Closed jeffbl closed 1 month ago
This issue is specific to the ML aspect of the collage-detector. Reassign to Yifan.
Some VERY interesting findings playing with prompt engineering on LLaVa
My strategy is to ask it to classify using the labels defined in content-categoriser, and then, indepedently, ask if it thinks it's collage. Now the first question usually has sensible answers, and the second question eliminates all FPs. It's verbal explanation is somewhat understandable, but I stand with Jeff that this is NOT a collage.
Basically, LLaVa is able to segment and pool away from images (rather than detecting continuous borders alone, as I imagined from CNN feature extraction), but when a dense, closed border images clustered together, it failed.
@jeffbl This could have some ramifications with textbook diagrams as the scenario of having lumps of 'sub-images' with clearly defined borders may appear. I'm continuing on prompt engineering and looking for ways to fine-tune if possible (or have a RAG style setup)
@JRegimbal please tag for production
tagged and updated
collage detector is in testing on unicorn, and if the preprocessor is running, it is expressed in the photo-audio handler telling the user that the photo looks like a collage, so results might be weird. I've seen no issues with performance or code errors, but it is of course imperfect in its detection, including with false positives where it says a photo is a collage when it is not. This issue is to track these errors so we can decide if it is reliable enough to deploy on pegasus.
False positives: https://image.a11y.mcgill.ca/pages/imgs/pexels-mikhail-nilov-6981101.jpg (from the IMAGE homepage!) Bookshelves Museum Building with vertical pillars
False negatives: Marilyn face collage [@jeffbl opinion: this could reasonably by construed as not a collage, so I don't think this is a clear false negative.]

▸ **Supplied information**:
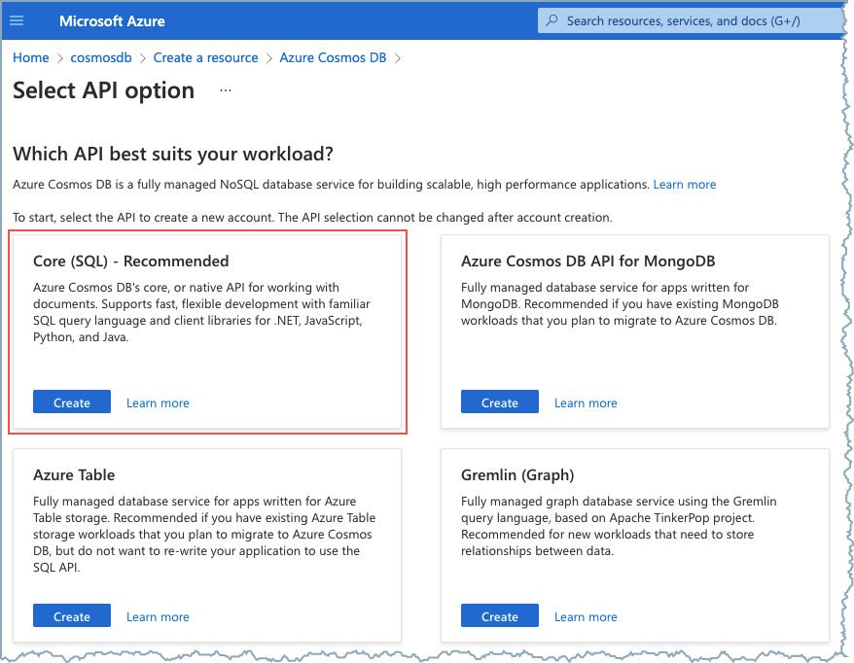
Task: Open the Azure portal hamburger menu
Action: [x=17, y=20]
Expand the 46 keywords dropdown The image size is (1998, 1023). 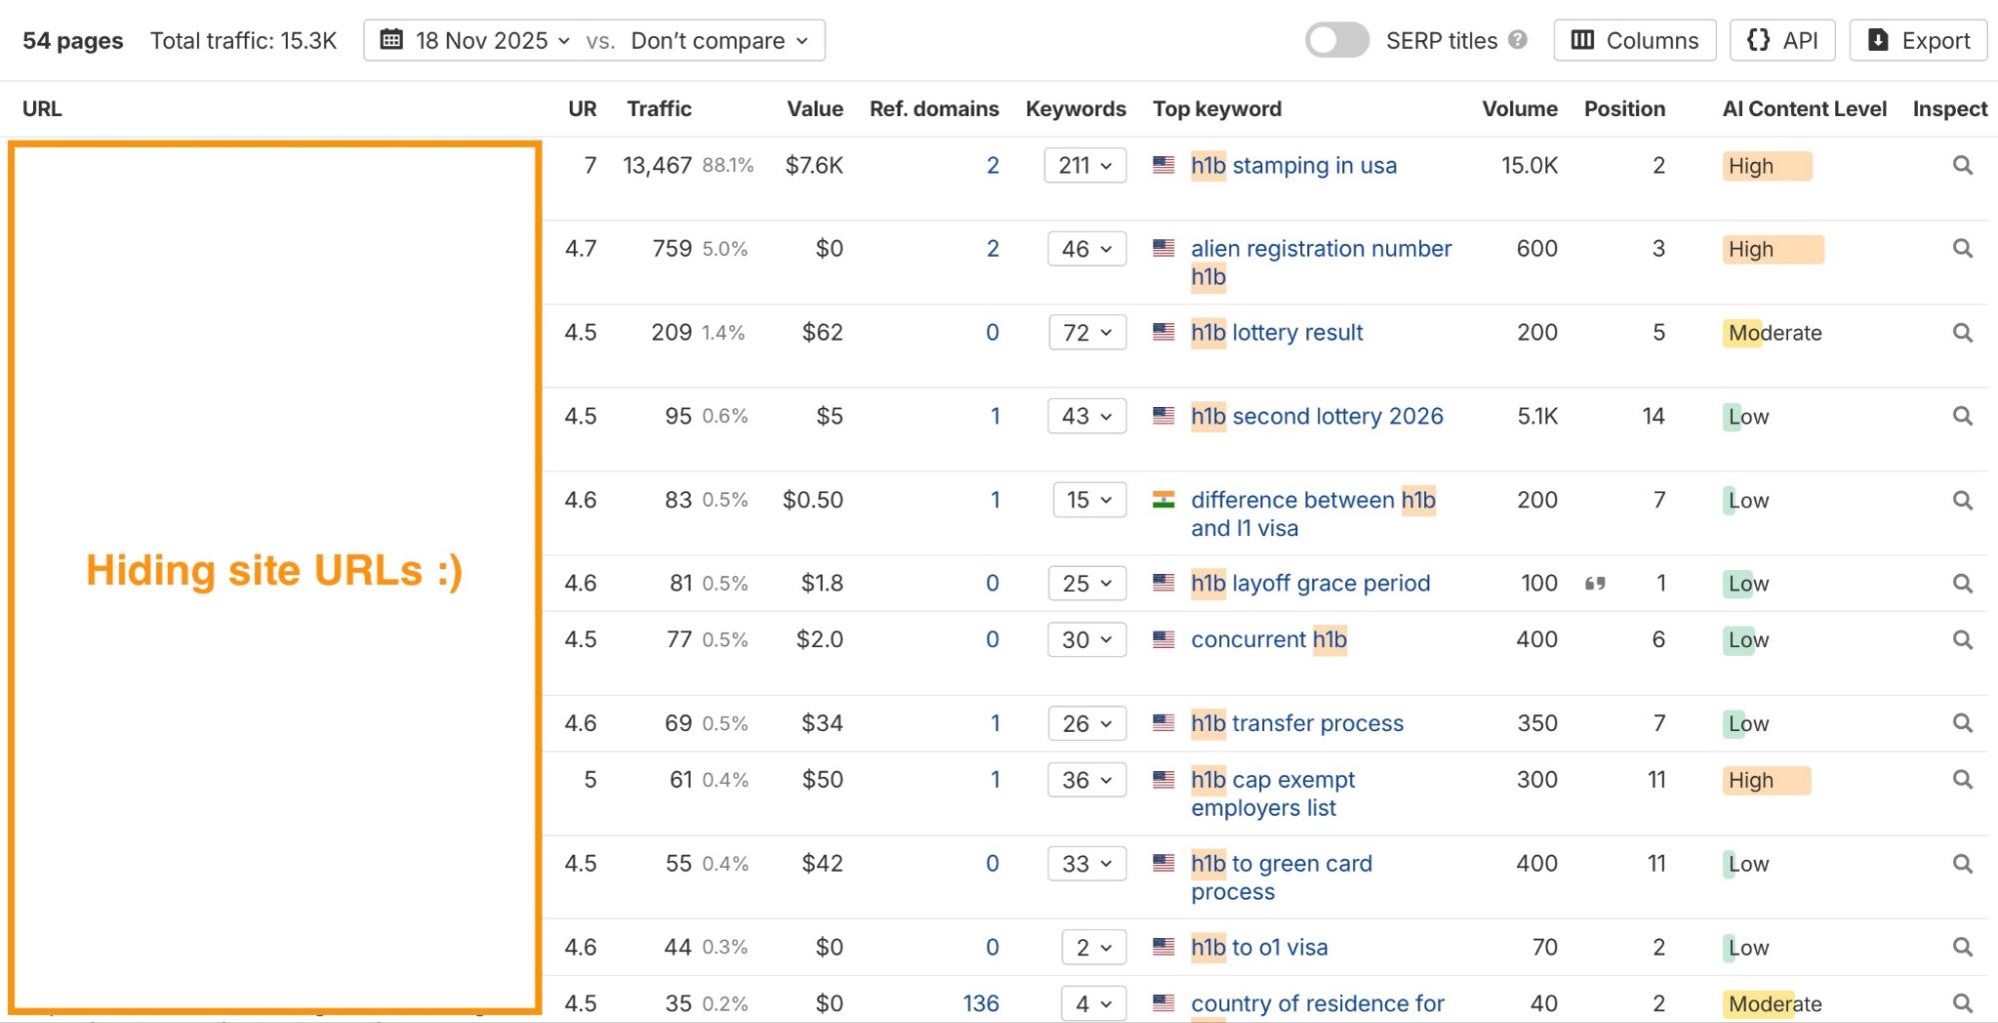(1086, 249)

▸ **Given problem 1**: List every image that the collage-detector thread names as a false positive.
▸ **Given problem 2**: Reproduce the part of the collage-detector thread starting with "Basically, LLaVa is" and going on through "RAG style setup)".

▸ **Task solution 1**:
- https://image.a11y.mcgill.ca/pages/imgs/pexels-mikhail-nilov-6981101.jpg
- Bookshelves
- Museum
- Building with vertical pillars

▸ **Task solution 2**:
Basically, LLaVa is able to segment and pool away from images (rather than detecting continuous borders alone, as I imagined from CNN feature extraction), but when a dense, closed border images clustered together, it failed.
@jeffbl This could have some ramifications with textbook diagrams as the scenario of having lumps of 'sub-images' with clearly defined borders may appear. I'm continuing on prompt engineering and looking for ways to fine-tune if possible (or have a RAG style setup)